Not a wealth of positive adjectives there in describing up to one half of all people. Why such negativity?
I’d go so far as to say that introverts are the most consistent victims of discrimination in the U.S. today. We live in a culture which, in a very real sense, worships extroversion. This bias has infiltrated virtually every facet of our culture; business, elementary through higher education, entertainment, etc. This cultural ideal constantly bombards us with the message that how we are communicating is far more important than the content of our message. The pressure to sells ourselves, be entertaining, exude confidence, and be competitive continues to increase exponentially in the world we live in now.
The ramifications of this cultural bias are profound for tens of millions of Americans. Ideally, we would derive our self-image, self-esteem and very identity from within. However, the reality is that our sense of selves is derived greatly from both the explicit and implicit messages we receive from those around us and the world we live in. A real challenge is created for introverts when their half of the most important aspect of personality- the introvert/extrovert spectrum- has been “pathologized” while their counterparts are idealized.
The good news is introverts do not have to meekly accept their second-class citizen status. Introversion is simply a type of personality, with just as many strengths as extroversion. Personality is the sum of temperament and character. Temperament is the natural disposition we have when we interact with ourselves, others, and our environment. While we obviously respond to our environment and upbringing, the choices we make and how we act have much to do with the temperament we are born with.
As far back as 300 B.C. Greek philosophers and physicians observed that human behavior fell into certain categories. These categories are sanguine, choleric, melancholic, and phlegmatic. We’ve all heard catch phrases such as “she’s a control-freak.” Have you ever wondered about the basis for this statement? “Control freaks” do indeed have a need to control. They want things done their way and they thrive when life is orderly and predictable. This type of temperament is choleric.
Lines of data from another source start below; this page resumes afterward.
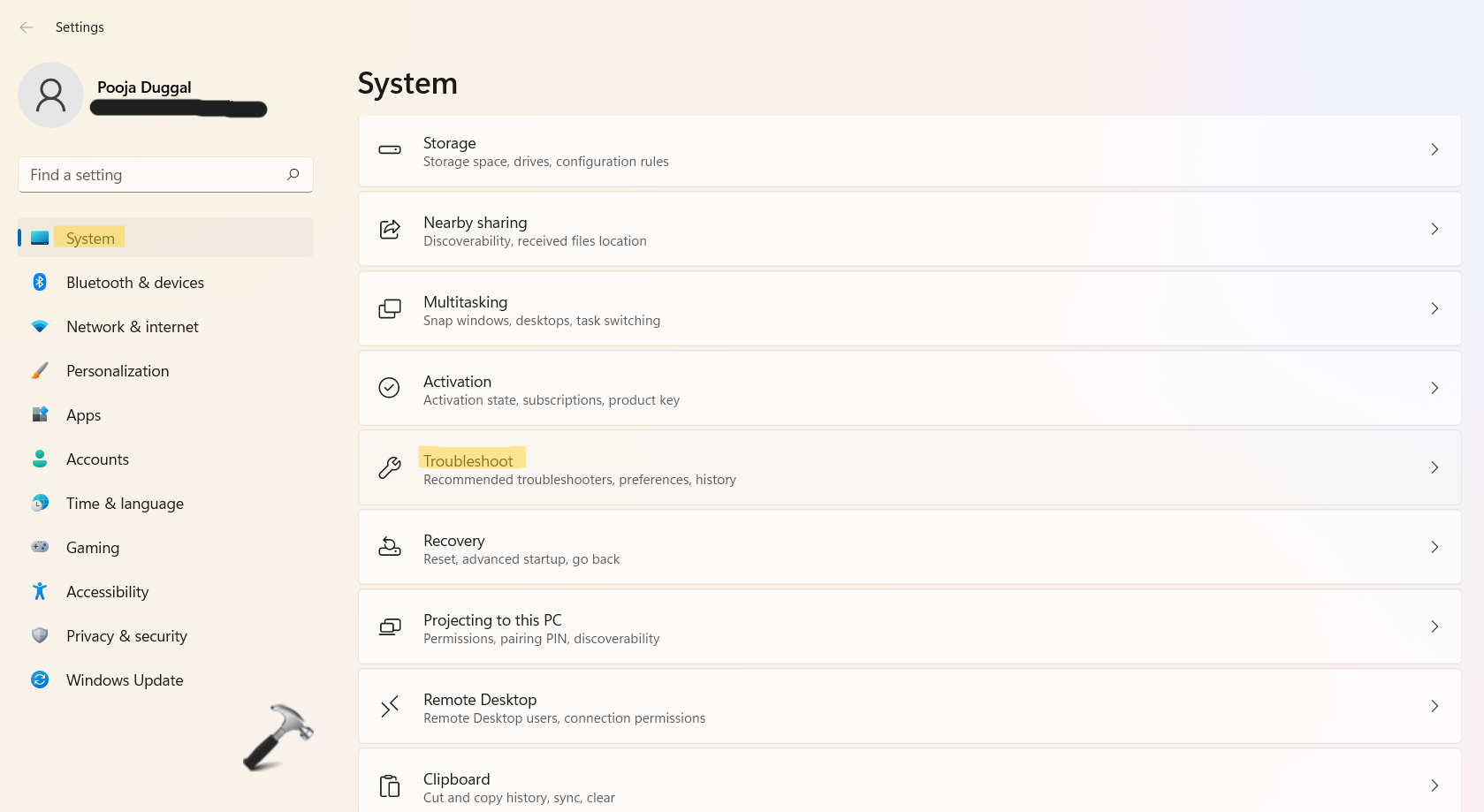Select Windows Update in sidebar

125,680
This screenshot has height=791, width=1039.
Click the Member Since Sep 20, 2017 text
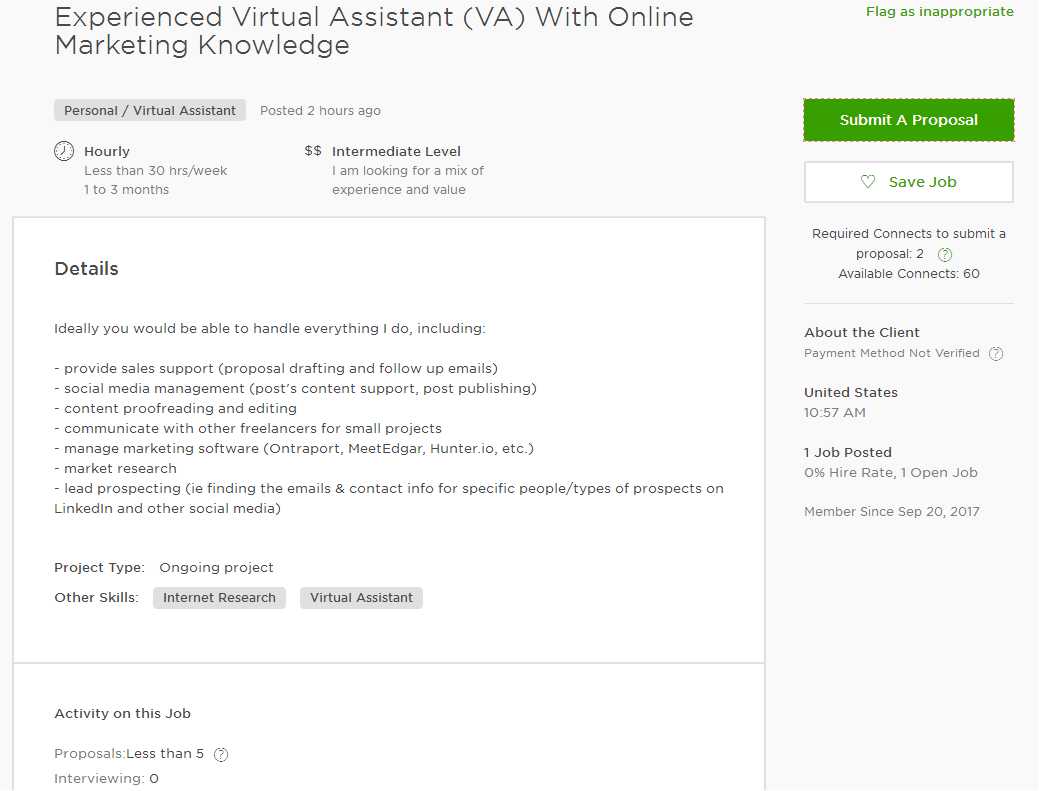pyautogui.click(x=891, y=511)
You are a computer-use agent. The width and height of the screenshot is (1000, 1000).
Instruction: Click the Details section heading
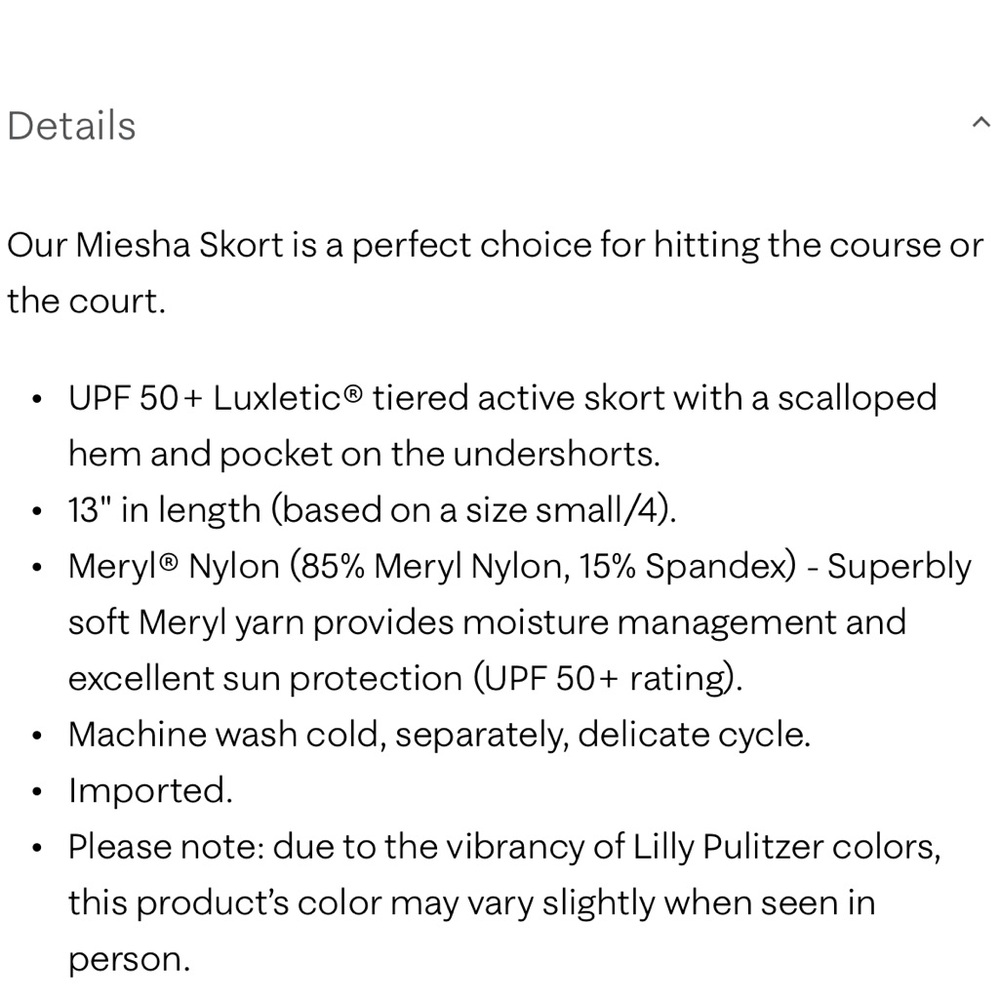[x=71, y=126]
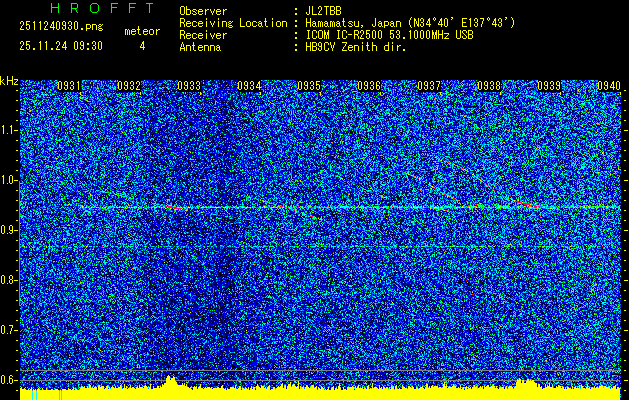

Choleric, Melancholic, Phlegmatic, and Sanguine are the four temperament types that have been studied by philosophers such as Hippocrates and have withstood millennia of observation, reflection, and criticism.
Understanding our own temperament also sheds light on our reaction speed, strength, and duration to our surroundings. For example, a Choleric has a quick, intense reaction speed that lasts for a long time. To coin another catch phrase, “he just lets things roll off his back” means a person has a Phlegmatic temperament: slow and not intense to react with a short duration.
The advantage of identifying our personality traits and temperament helps us grow in self-awareness, and the knowledge of others. This greater self-knowledge can be especially empowering for introverts, who have been short changed by a culture that doesn’t understand them. Our lives can be enhanced when we better understand how we “tick”. As Socrates said, “The unexamined life is not worth living.”